Element and text location data:
------

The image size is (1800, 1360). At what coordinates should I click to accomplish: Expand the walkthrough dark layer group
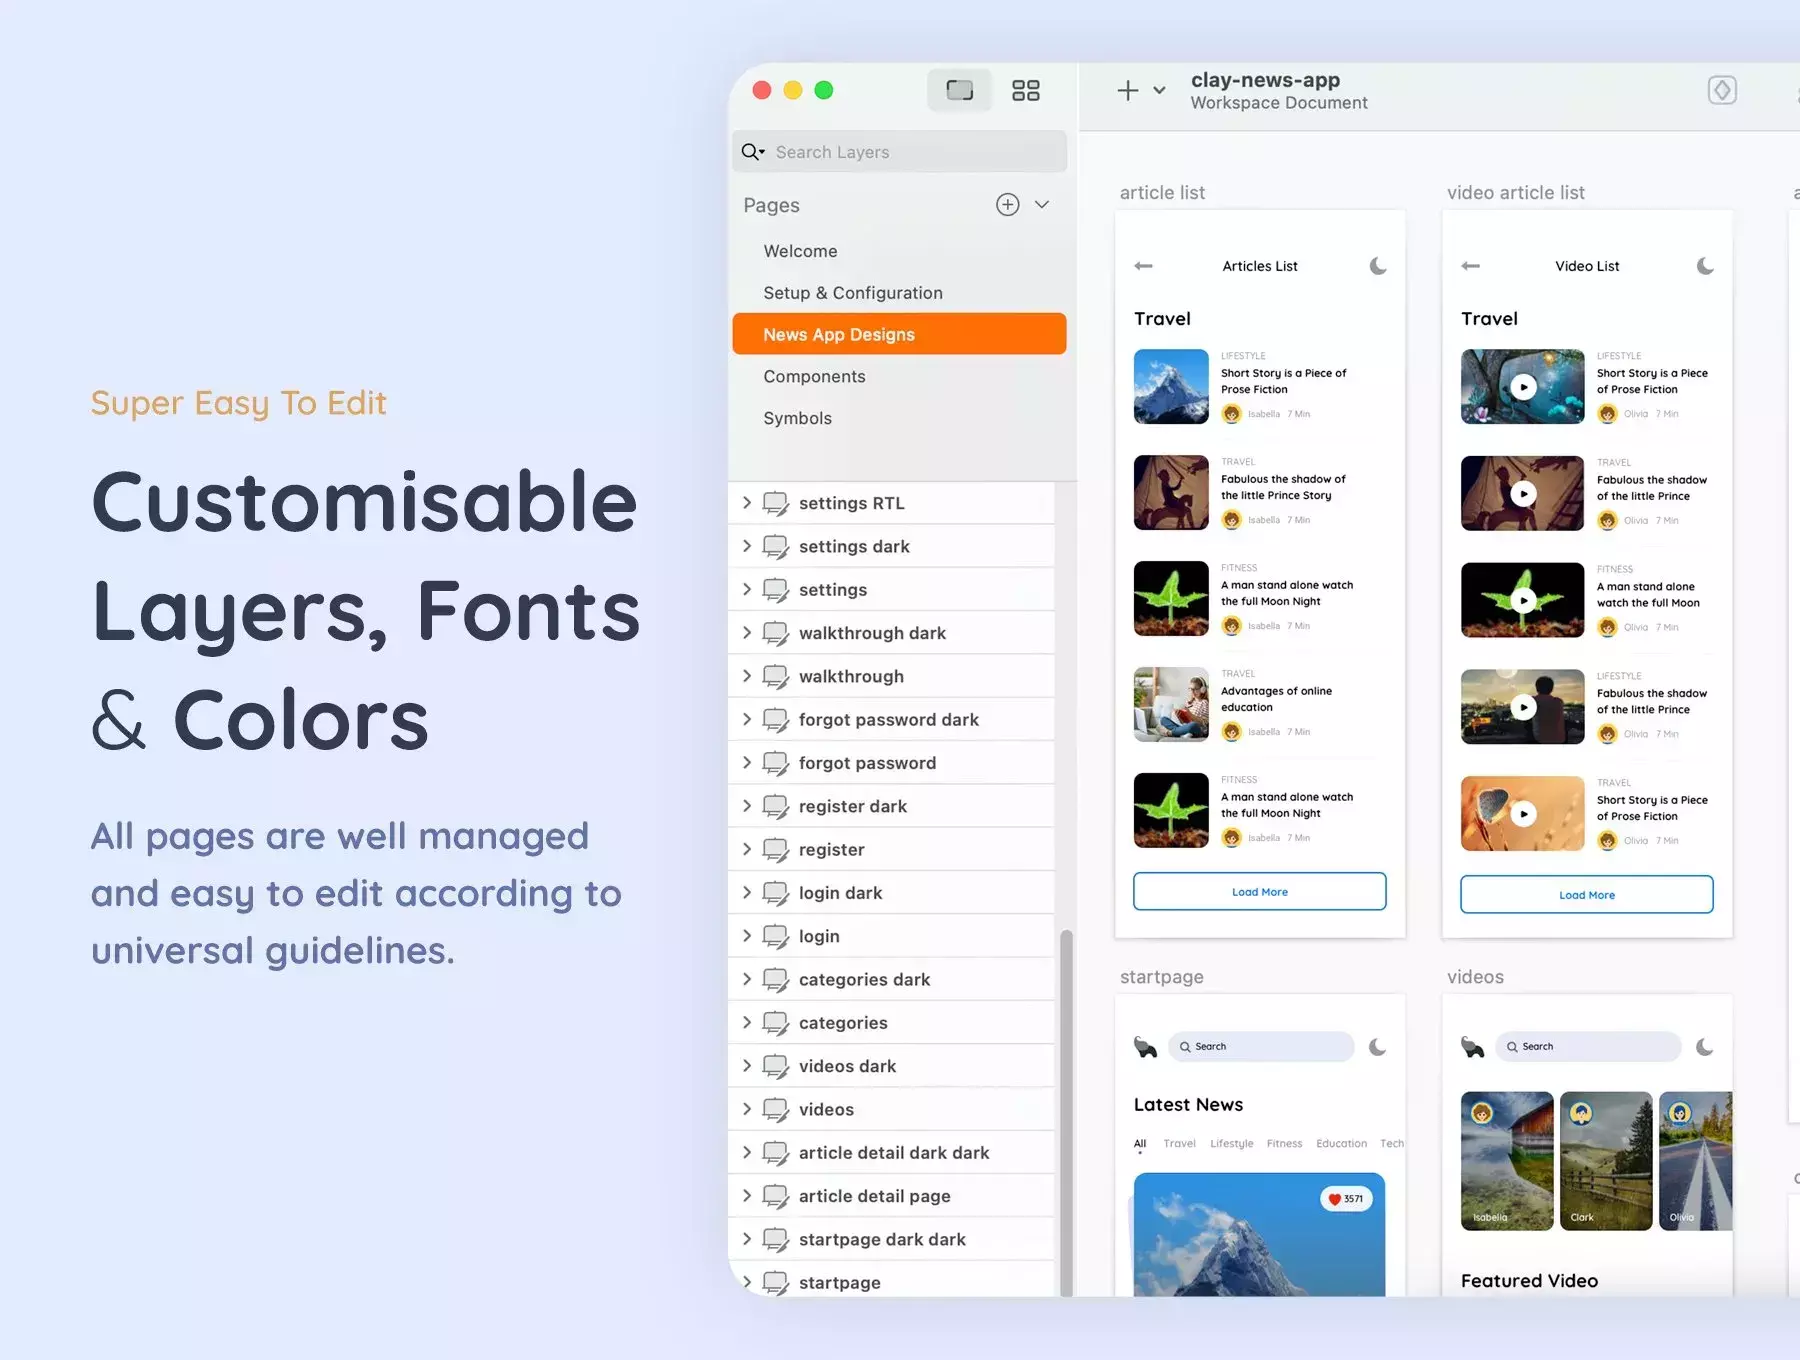click(746, 633)
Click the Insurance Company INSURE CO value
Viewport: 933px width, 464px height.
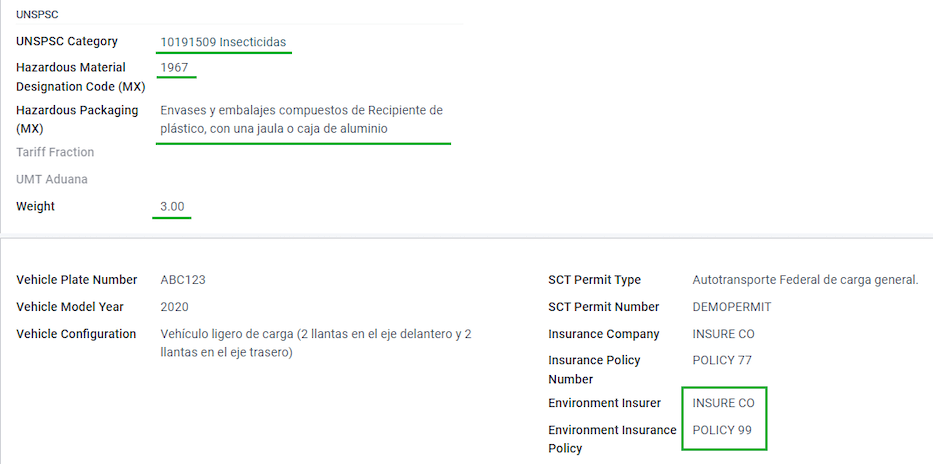[724, 334]
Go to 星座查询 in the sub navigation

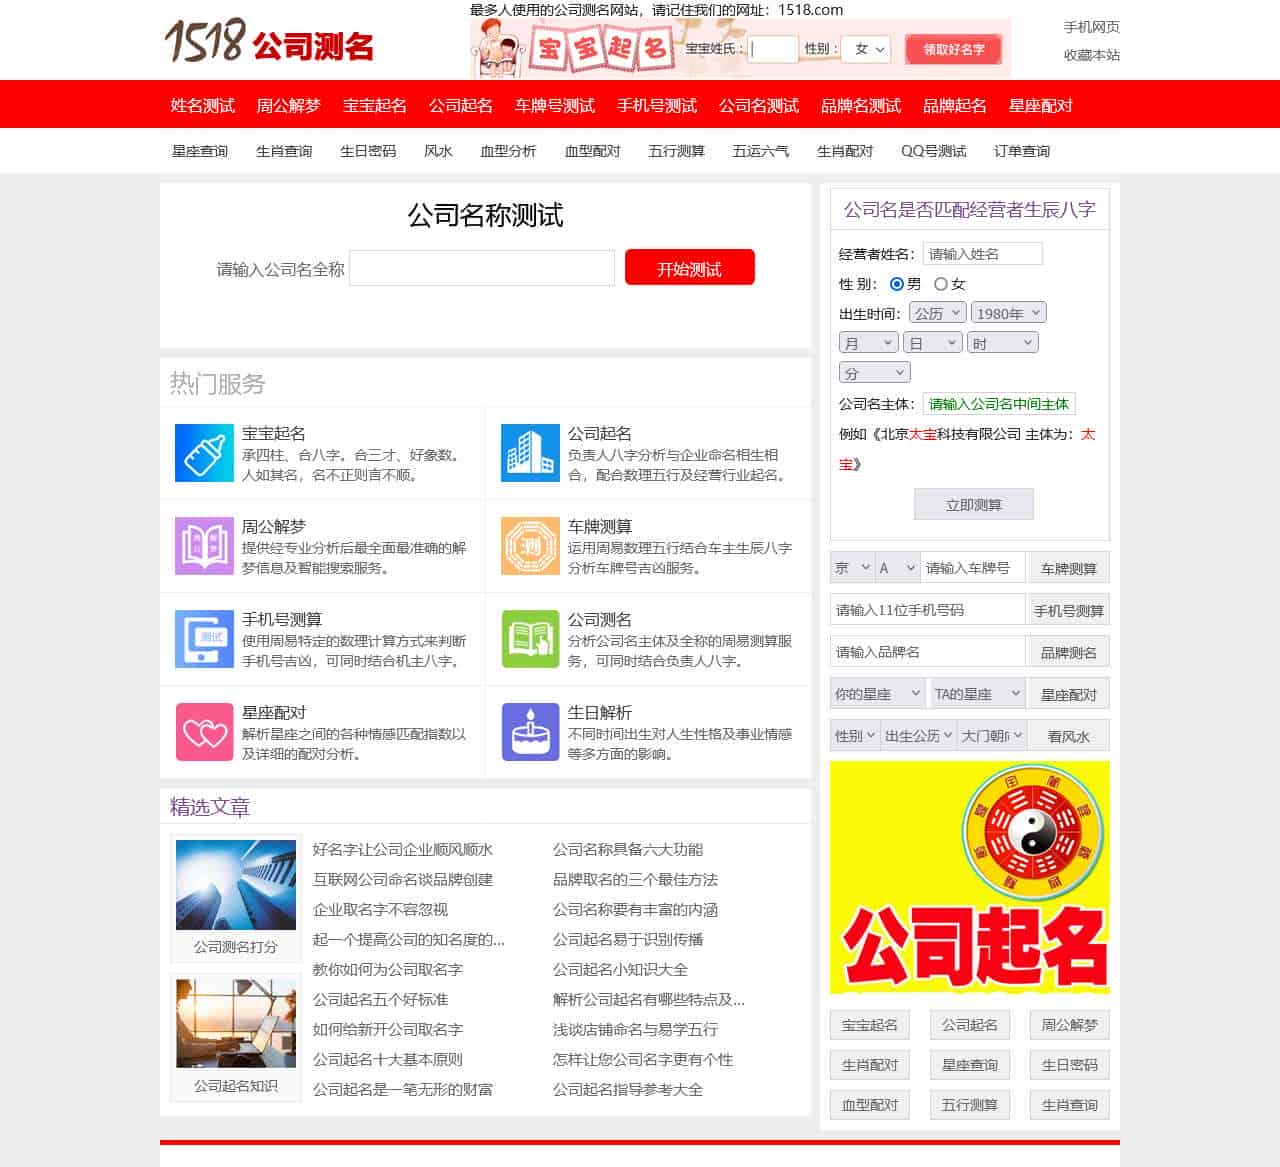[x=200, y=151]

------

→ Written request
Reproduce all of the records above, requests included, shifting every coordinate in the answers by adding 17 to each number. Leave the pictures out of your answer.

→ Exercise solution
The image size is (1800, 1360). At what coordinates should I click to accomplish: Expand the walkthrough dark layer group
click(763, 650)
Click the Insurance Company INSURE CO value
Viewport: 933px width, 464px height.
[741, 351]
Go to 星座查询 in the sub navigation

[x=217, y=168]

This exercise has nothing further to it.